A maxim for every occasion
The Line, Arcola Studio 1, LondonThe Line tells the true story of the friendship between Edgar Degas and Suzanne Valadon. Suzanne, a trapeze artist turned model turned painter, met Degas in the 1880s, at her own insistence and thanks to her many intellectual acquaintances. She was in her early twenties, and she had a son and no real job. He was almost in his fifties, an affirmed and slightly misanthropic artist. Degas was impressed by her style, and Valadon became his pupil. She would remain his friend and disciple until his death, through alternative phases of intimacy and respect, including a period of abandonment when she temporarily gave up her scandalous lifestyle to marry a banker so that he could provide an education for her son - a son who, in passing, would become the painter Maurice Utrillo.
Valadon and Degas were profoundly different from almost any point of view, hence the fascination with the idea of their friendship. He was already famous when he met her, a respectable, well-off bourgeois man who confided only in his governess - the third central character of Timberlake Wertenbaker’s play, Zoe Clozier -, and who could not stand most of the artists from the younger generation. She was a single mother who had been seducing most of the intelligentsia of her time, including, among many others, Toulouse-Lautrec and Eric Satie. Their profound distance and the friendship that they nurtured in spite of it are, in a nutshell, the spark that should set this production going.

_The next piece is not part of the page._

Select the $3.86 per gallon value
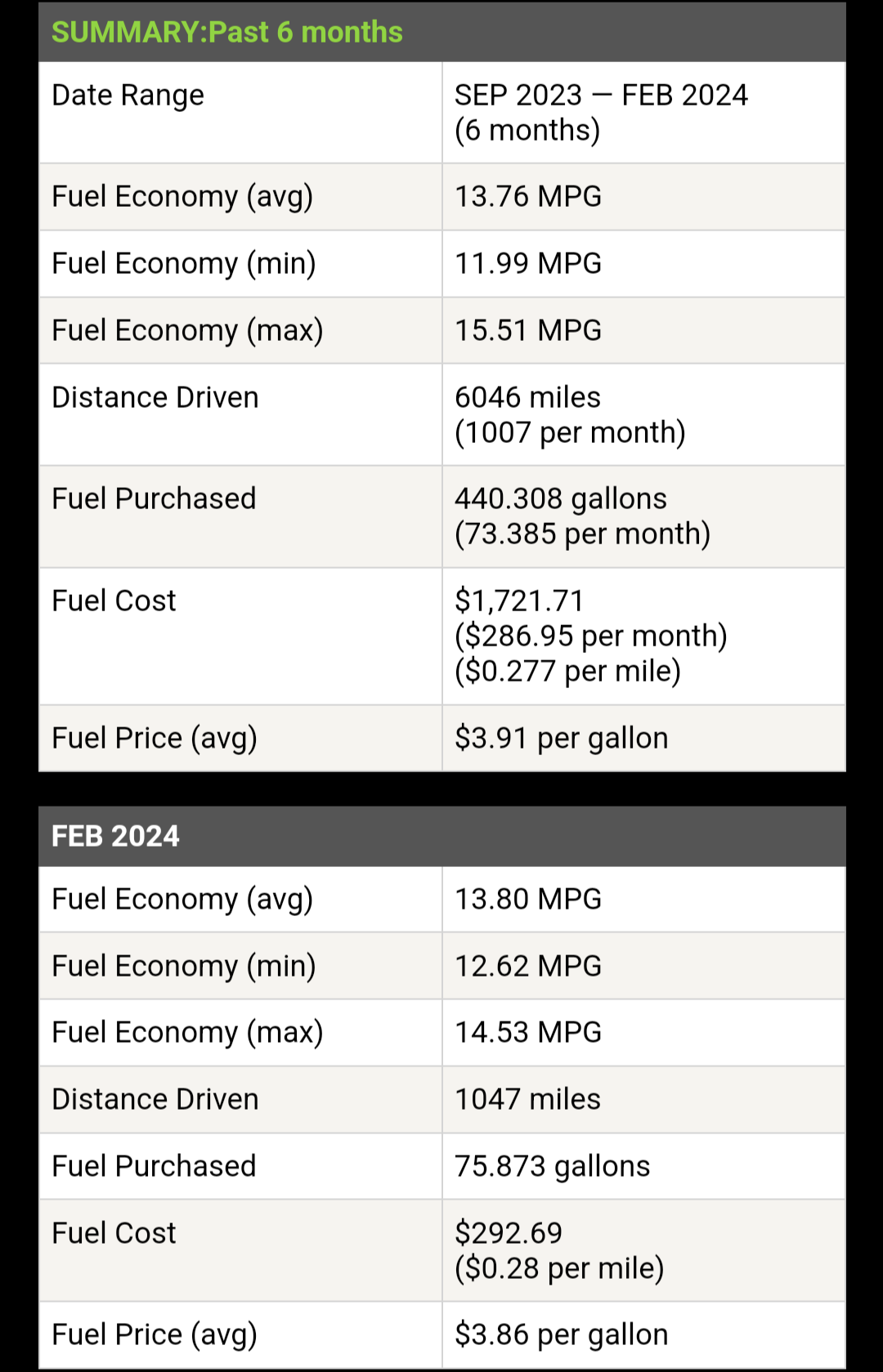Viewport: 883px width, 1372px height. tap(562, 1334)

Unfortunately, Suzanne and Edgar never move quite beyond this foundation point. He is all about work and she is all about life, and throughout the evening they keep drawing concentric circles around this core difference, returning to the same shouted scenes of apparent, but never actual finality every few years. Matthew Lloyd’s direction highlights this as even their positions within the physical space of the room seem to become repetitive. Degas is a rational man and he believes in discipline and rigor and tradition; Valadon is an instinctive woman and she believes in love and passion and originality. He wants her to draw, she wants to paint. He wants her to listen to him, and she wants to have fun and be bohemian. Both characters are buried under the points of view they represent.
In imagining that Valadon would be the torch-bearer of lust for life and unconventionality in art, and Degas would be the defender of dedication to work and respect for the tradition, Wertenbaker not only adheres to a tired cliché about gender, but also forces upon her characters a set of values and attitudes that belong very specifically to us: the same contemporary audience that draws parallels between Romantic poets and the 1960s, and imagines the Pre-Raphaelites as a congregation of scruffy indie kids. Using these colonised characters, the play insists on teaching us history lessons, mixing frequent witticisms (did Degas have a maxim for every occasion?) with the attempt to refer to every major moment of the end of the 19th century, from the invention of gelatin plates for photography to the Dreyfus affair, complete with annexed article by Zola.
Henry Goodman as Degas is energetic and tender, but he has a very hard time building the emotional momentum because he is so busy exposing opinions. Sarah Smart’s Suzanne never seems to convincingly grow up or evolve, with the result that she is far less impressive and prodigious than she needs to be: Valadon is a woman who was brought up by a poor, alcoholic mother and no father, who went on to live one of the most exciting lives of her century, and whose name might be a household item today if she had not been a woman and she had not had a child and she were not mainly remembered as someone’s lover.
By the end of this long, overdrawn production, the idea that seemed promising in the beginning feels as faded and overexposed as the fatigued and hyper-recognisable paintings of ballerinas and women getting out of bathtubs that surround William Dudley’s set.